- PROVIDED PASSAGE
Experimenting with Hyperparameters

Use the debug extension to quickly test different hyperparameters on the same data.
# In the debug notebook
from sklearn import ensemble
from sklearn.model_selection import cross_val_score
import numpy as np
import pandas as pd

results = []

# Test different combinations
for n_est in [50, 100, 200]:
    for lr in [0.01, 0.05, 0.1]:
        for depth in [3, 5, 7]:
            estimator = ensemble.GradientBoostingRegressor(
                n_estimators=n_est,
                learning_rate=lr,
                max_depth=depth,
                min_samples_split=2,
                loss='ls'
            )
            
            estimator.fit(self.features, self.labels)
            
            mses = cross_val_score(
                estimator, self.features, self.labels,
                cv=5, scoring='neg_mean_squared_error'
            )
            rmse = np.sqrt(-mses).mean()
            
            results.append({
                'n_estimators': n_est,
                'learning_rate': lr,
                'max_depth': depth,
                'rmse': rmse
            })
            print(f"n_est={n_est}, lr={lr}, depth={depth}: RMSE={rmse:.4f}")

# Find the best combination
results_df = pd.DataFrame(results)
print("\nBest parameters:")
print(results_df.loc[results_df['rmse'].idxmin()])

- WRITTEN PROBLEM 1
Can you write out the passage on experimenting with hyperparameters word for word, beginning at the words "# Test different" and stopping after "estimator.fit(self.features, self.labels)"?
- WRITTEN PROBLEM 2
Could you extend the passage on experimenting with hyperparameters, picking up right after its last line?

Records from a collection
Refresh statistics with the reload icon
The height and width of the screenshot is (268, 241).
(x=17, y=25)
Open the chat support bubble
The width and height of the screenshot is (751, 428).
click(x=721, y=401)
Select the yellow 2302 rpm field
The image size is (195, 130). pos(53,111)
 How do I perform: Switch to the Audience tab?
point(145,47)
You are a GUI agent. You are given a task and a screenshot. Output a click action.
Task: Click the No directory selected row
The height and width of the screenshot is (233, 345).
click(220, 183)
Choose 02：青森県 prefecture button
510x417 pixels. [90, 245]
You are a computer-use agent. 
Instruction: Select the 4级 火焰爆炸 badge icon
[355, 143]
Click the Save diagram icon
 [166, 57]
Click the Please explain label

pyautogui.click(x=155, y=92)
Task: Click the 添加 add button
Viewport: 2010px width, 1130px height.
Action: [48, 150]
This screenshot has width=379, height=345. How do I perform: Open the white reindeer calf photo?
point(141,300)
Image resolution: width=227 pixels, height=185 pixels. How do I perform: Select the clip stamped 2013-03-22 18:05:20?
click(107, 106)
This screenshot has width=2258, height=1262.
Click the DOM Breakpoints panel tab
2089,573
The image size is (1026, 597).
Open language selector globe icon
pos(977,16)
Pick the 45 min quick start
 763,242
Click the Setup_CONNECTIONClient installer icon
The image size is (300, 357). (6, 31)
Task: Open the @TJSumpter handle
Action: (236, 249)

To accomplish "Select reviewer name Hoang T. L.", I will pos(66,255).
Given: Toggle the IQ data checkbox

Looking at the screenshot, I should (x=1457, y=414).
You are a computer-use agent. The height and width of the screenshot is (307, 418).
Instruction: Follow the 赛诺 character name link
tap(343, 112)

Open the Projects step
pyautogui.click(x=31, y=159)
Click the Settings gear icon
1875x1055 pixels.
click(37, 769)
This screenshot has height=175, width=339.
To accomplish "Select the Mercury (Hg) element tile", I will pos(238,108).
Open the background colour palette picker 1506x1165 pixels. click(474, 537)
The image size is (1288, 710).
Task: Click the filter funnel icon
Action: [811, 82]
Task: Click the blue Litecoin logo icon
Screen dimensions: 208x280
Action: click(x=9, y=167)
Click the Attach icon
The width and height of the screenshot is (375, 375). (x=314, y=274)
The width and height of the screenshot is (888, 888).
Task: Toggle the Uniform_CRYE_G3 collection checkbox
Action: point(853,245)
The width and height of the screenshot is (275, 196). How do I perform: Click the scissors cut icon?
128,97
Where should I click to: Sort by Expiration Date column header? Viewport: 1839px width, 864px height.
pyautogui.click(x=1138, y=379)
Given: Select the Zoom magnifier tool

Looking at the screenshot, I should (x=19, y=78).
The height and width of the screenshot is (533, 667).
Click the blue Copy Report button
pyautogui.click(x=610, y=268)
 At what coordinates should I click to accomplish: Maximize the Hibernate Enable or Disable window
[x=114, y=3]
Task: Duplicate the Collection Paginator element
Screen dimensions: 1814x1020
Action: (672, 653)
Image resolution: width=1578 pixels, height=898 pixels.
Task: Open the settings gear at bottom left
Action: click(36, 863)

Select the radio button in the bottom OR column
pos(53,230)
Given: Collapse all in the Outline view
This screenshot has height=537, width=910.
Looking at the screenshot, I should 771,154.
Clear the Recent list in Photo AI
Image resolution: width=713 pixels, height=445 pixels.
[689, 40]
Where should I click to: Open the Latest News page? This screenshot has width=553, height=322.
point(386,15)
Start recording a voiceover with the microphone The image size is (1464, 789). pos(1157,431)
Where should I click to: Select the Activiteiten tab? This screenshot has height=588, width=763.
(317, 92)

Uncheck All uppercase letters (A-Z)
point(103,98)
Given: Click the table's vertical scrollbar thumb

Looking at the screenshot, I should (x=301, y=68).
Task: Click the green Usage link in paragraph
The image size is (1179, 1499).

- REPLY 1
# Test different combinations
for n_est in [50, 100, 200]:
    for lr in [0.01, 0.05, 0.1]:
        for depth in [3, 5, 7]:
            estimator = ensemble.GradientBoostingRegressor(
                n_estimators=n_est,
                learning_rate=lr,
                max_depth=depth,
                min_samples_split=2,
                loss='ls'
            )
            
            estimator.fit(self.features, self.labels)

- REPLY 2
Using Environment Overrides

Override with a Named Environment

Use a custom environment instead of the task’s original environment:
1

Create a named environment

# Create an environment with different package versions
metaflow environment create \
  --name debug_env \
  --install-notebook \
  -r requirements.txt
2

Debug with the override

metaflow debug task FlowName/123/step/456 \
  --metaflow-root-dir ~/debug/override \
  --override-env debug_env
This is useful when:
  • You want to test a fix with updated dependencies
  • You need additional debugging tools not in the original environment
  • You want to use a consistent environment across multiple debug sessions

Override with Another Task’s Environment

Use the environment from a different task:
# Debug task 456 using the environment from task 789
metaflow debug task FlowName/123/step_a/456 \
  --metaflow-root-dir ~/debug/env_swap \
  --override-env-from-pathspec FlowName/100/step_b/789
This is useful when:
  • You want to test how a task would behave with different dependencies
  • You’re investigating environment-specific issues
  • You want to use a known-good environment for debugging

Advanced: Debugging Foreach Steps

When debugging steps with foreach, you must specify the full pathspec including the task ID.
foreach_flow.py
from metaflow import FlowSpec, step, conda

class ParallelProcessingFlow(FlowSpec):
    
    @step
    def start(self):
        self.datasets = ['dataset_a', 'dataset_b', 'dataset_c']
        self.next(self.process, foreach='datasets')
    
    @conda(libraries={'pandas': '1.3.0'})
    @step
    def process(self):
        import pandas as pd
        self.dataset_name = self.input
        # Process the dataset
        self.result = f"Processed {self.dataset_name}"
        self.next(self.join)
    
    @step
    def join(self, inputs):
        self.results = [inp.result for inp in inputs]
        self.next(self.end)
    
    @step
    def end(self):
        print(self.results)

if __name__ == '__main__':
    ParallelProcessingFlow()

Debugging a Specific Foreach Task

# This will fail - step has 3 tasks
metaflow debug task ParallelProcessingFlow/999/process \
  --metaflow-root-dir ~/debug/foreach
# Error: Step does not refer to a single task

# Must specify which task
metaflow debug task ParallelProcessingFlow/999/process/111 \
  --metaflow-root-dir ~/debug/foreach_a

metaflow debug task ParallelProcessingFlow/999/process/222 \
  --metaflow-root-dir ~/debug/foreach_b

metaflow debug task ParallelProcessingFlow/999/process/333 \
  --metaflow-root-dir ~/debug/foreach_c
In each debug notebook:
# Check which dataset this task processed
print(f"Processing: {self.dataset_name}")
print(f"Task index: {self.index}")
print(f"Result: {self.result}")

Debugging with Complex Dependencies

The debug extension works seamlessly with complex Conda environments.
complex_deps_flow.py
from metaflow import FlowSpec, step, conda

class VideoProcessingFlow(FlowSpec):
    
    @conda(
        libraries={'opencv-python': '4.5.3', 'pillow': '8.3.0'},
        python='3.8'
    )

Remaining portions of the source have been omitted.